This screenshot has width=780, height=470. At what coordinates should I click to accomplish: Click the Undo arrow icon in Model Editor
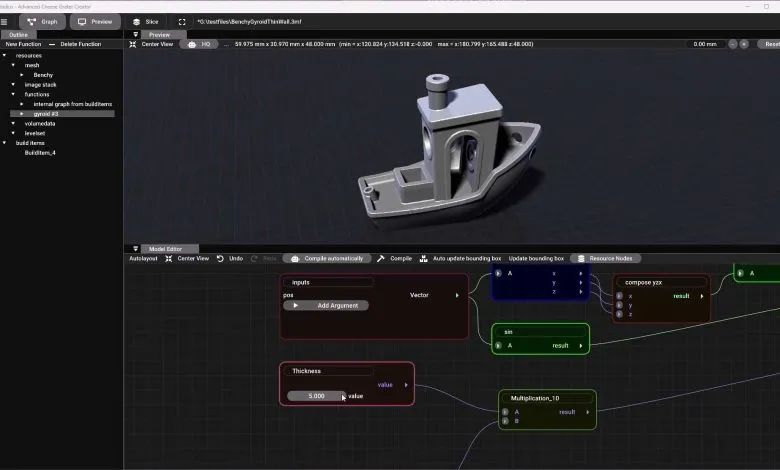[x=220, y=258]
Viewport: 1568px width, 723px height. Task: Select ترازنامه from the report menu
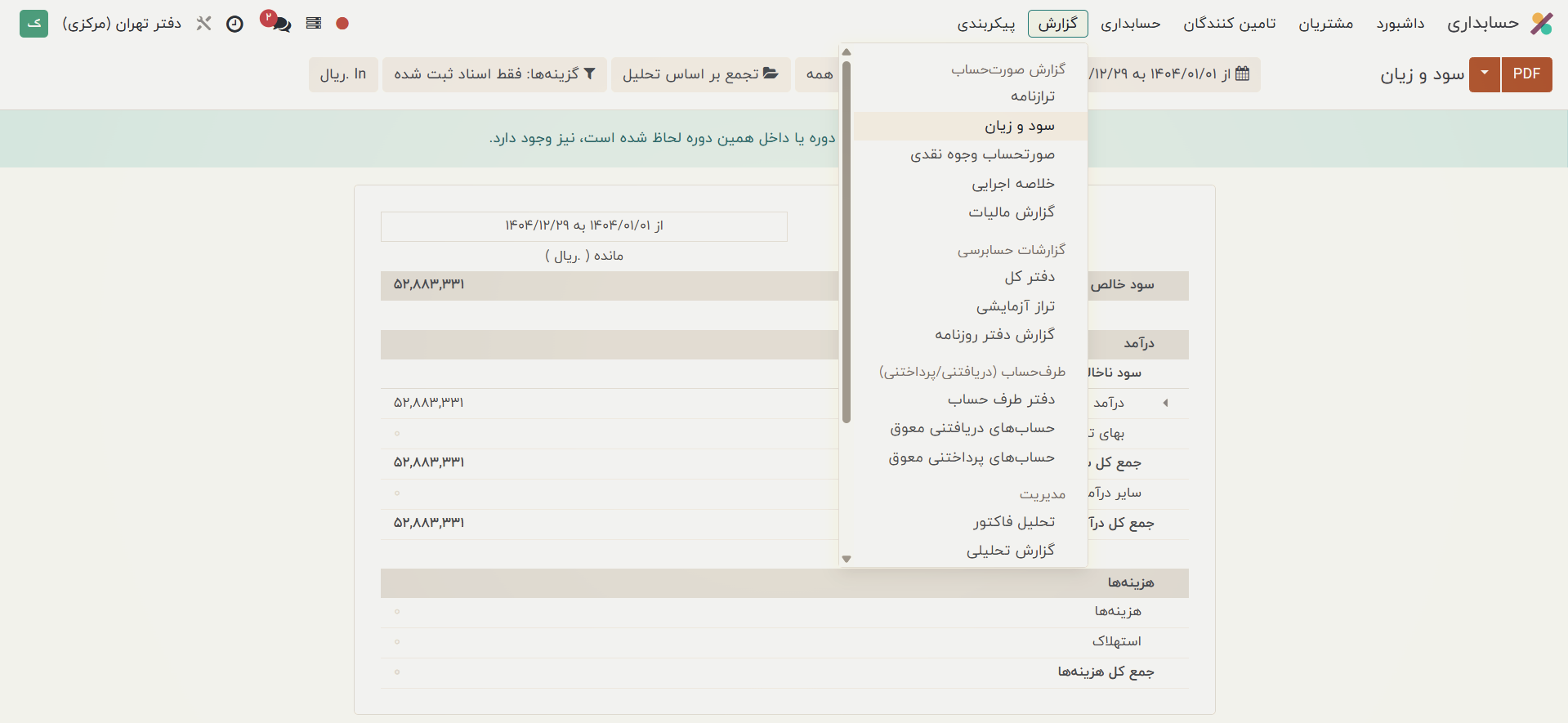[1032, 96]
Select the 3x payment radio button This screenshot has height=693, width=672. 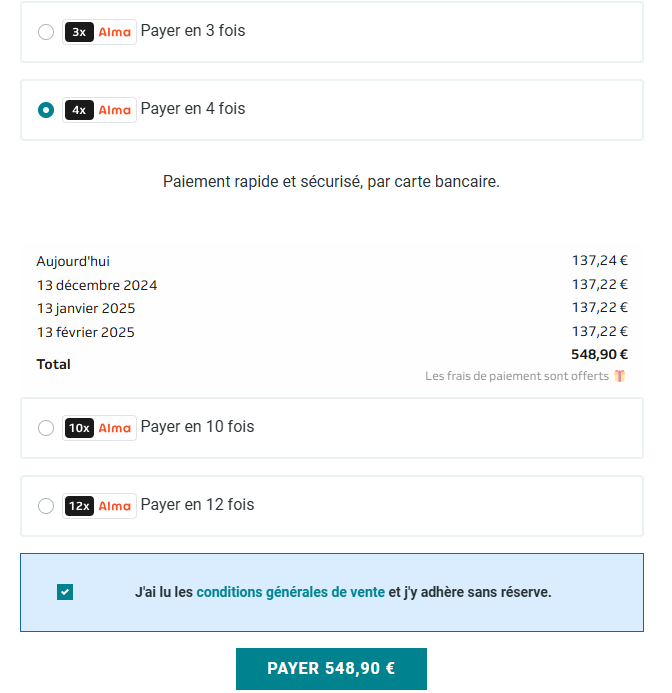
• • • •
• EXERCISE OBJECTIVE: Retype only the lines above from the one with "Viewport: 1568px width, 723px" through the last, both ends included, keeping every picture out of the copy.

• RESPONSE FOR THIS EXERCISE:
Viewport: 1568px width, 723px height. Task: Select ترازنامه from the report menu
[1032, 96]
Select the 3x payment radio button This screenshot has height=693, width=672. 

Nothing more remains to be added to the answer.